Rep. Monique Davis (D-Chicago) interrupted atheist activist Rob Sherman during his testimony Wednesday afternoon before the House State Government Administration Committee in Springfield and told him, “What you have to spew and spread is extremely dangerous… it’s dangerous for our children to even know that your philosophy exists!
“This is the Land of Lincoln where people believe in God,” Davis said. “Get out of that seat… You have no right to be here! We believe in something. You believe in destroying! You believe in destroying what this state was built upon.”

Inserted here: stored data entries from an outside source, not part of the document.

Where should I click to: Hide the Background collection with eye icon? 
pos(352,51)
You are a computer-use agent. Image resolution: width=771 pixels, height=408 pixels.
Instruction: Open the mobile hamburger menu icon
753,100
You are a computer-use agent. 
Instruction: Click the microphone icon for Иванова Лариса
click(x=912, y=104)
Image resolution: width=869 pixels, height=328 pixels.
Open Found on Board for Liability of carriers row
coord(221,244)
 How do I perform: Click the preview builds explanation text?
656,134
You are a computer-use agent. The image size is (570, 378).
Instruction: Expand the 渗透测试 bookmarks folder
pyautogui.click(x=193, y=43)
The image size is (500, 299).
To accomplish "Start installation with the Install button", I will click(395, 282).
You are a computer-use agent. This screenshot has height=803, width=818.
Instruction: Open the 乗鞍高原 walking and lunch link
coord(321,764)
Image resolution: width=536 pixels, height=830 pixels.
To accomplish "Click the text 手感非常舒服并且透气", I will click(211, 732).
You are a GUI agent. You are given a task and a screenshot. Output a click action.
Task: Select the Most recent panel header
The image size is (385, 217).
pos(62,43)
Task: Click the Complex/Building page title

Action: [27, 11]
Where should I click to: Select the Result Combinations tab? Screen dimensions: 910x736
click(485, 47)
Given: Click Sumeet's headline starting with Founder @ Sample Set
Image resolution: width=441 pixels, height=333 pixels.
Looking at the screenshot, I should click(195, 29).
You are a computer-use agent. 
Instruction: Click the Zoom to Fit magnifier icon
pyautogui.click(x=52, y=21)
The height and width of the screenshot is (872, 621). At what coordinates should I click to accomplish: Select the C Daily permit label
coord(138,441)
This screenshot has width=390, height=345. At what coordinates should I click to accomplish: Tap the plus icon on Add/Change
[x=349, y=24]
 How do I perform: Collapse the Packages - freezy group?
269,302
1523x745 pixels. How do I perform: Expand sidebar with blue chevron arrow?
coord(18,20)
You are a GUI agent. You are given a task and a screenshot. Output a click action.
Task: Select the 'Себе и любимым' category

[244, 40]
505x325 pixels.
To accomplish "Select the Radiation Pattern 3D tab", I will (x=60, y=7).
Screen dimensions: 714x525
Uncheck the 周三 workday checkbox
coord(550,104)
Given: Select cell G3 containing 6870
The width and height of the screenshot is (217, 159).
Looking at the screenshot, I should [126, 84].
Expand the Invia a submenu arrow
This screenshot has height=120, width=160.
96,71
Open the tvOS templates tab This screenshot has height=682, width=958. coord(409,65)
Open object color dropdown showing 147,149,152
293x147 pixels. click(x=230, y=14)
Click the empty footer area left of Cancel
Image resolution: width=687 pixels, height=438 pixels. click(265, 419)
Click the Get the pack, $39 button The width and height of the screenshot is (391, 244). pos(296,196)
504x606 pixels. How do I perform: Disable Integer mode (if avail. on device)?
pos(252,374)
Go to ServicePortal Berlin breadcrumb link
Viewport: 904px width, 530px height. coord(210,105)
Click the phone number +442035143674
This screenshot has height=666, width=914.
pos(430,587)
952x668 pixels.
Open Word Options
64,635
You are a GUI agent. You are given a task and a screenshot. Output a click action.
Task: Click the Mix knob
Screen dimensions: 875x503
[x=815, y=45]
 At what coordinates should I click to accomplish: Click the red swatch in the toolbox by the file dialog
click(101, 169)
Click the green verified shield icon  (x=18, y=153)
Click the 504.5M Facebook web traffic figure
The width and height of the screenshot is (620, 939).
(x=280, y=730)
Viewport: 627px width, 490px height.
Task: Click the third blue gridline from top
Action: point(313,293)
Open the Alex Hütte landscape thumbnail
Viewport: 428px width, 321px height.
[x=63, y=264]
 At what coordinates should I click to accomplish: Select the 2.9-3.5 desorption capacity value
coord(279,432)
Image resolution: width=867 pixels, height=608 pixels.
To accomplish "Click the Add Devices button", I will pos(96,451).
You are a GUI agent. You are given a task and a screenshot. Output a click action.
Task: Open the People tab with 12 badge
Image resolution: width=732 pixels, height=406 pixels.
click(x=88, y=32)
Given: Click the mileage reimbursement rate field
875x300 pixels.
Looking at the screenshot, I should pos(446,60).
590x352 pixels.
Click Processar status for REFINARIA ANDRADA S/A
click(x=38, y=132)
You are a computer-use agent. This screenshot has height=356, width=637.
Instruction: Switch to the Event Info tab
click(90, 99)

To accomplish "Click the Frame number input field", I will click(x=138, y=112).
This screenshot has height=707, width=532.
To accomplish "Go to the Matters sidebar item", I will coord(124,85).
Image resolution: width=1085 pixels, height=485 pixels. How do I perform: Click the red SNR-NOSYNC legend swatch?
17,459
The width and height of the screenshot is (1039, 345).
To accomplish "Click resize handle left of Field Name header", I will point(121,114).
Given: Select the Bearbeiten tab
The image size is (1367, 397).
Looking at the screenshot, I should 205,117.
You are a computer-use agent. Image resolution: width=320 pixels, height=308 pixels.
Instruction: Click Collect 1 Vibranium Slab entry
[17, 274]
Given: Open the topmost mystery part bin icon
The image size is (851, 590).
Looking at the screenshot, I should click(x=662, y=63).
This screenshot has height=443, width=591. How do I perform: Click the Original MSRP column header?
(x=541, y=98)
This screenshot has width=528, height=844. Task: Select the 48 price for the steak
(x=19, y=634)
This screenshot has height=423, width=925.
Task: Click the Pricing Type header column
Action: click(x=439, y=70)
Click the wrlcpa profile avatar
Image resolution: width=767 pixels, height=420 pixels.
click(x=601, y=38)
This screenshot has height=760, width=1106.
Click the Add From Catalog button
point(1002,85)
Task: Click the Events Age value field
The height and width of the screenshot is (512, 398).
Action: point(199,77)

Sherman, a Green candidate with whom I no doubt disagree on many issues, relates the following about the story at his web page:
On Wednesday, April 2nd (my 55th birthday), I testified in Springfield before the House State Government Administration Committee. My testimony was that Governor Blagojevich’s plan to donate one million tax dollars to Pilgrim Baptist Church in Chicago is unconstitutional. For background, see the March 4th update, below. Representative Monique Davis responded for the committee. She accused me of hating god. She said that the state should donate the million tax dollars to Pilgrim Baptist Church because the people of Illinois believe that there is a god. At a time when we are in the midst of a decades-long pervasive epidemic of Roman Catholic priests raping America’s children, Representative Davis said that I was a danger to the children of Illinois because I tell them that there is no god. She said that I had no right to inform children of that perspective. She then ordered me out of the witness chair, screaming, repeatedly, “Get out of that seat,” because I’m an atheist. Made me feel like Rosa Parks, who also was told, “Get out of that seat,” and arrested when she didn’t give up her seat on the bus to Whitey. Now that [African Americans] like Representative Monique Davis have political power, it seems that they have no problem at all with discrimination, just as long as it isn’t them who are being discriminated against. On the 40th anniversary, today, of his murder, I’m sure that my boyhood hero, the Reverend Dr. Martin Luther King, Jr., would have been appalled at Rep. Davis’ bigotry. Eric Zorn wrote a column, yesterday, about the exchange between Rep. Davis and myself. His column is complete with both a printed transcript of part of the exchange between Rep. Davis and me, as well as a link to an audio recording of most of the exchange. Here is a link to Eric Zorn’s column. Here is a direct link to the audio recording, courtesy of Eric Zorn…
In this story, Sherman’s shrill web comments and his political views are irrelevant; he has as much right to testify at a public hearing as anyone. Needless to say, any legislator who told someone of any religious faith to “get out of that seat” would gain instant national infamy.
As an aside, though, apparently the church in question burned down, and the subsidy was intended to help rebuild the church. I have to wonder why this wasn’t covered by insurance. In my view, the government has no business subsidizing the rebuilding of any private facility that the government did not itself destroy.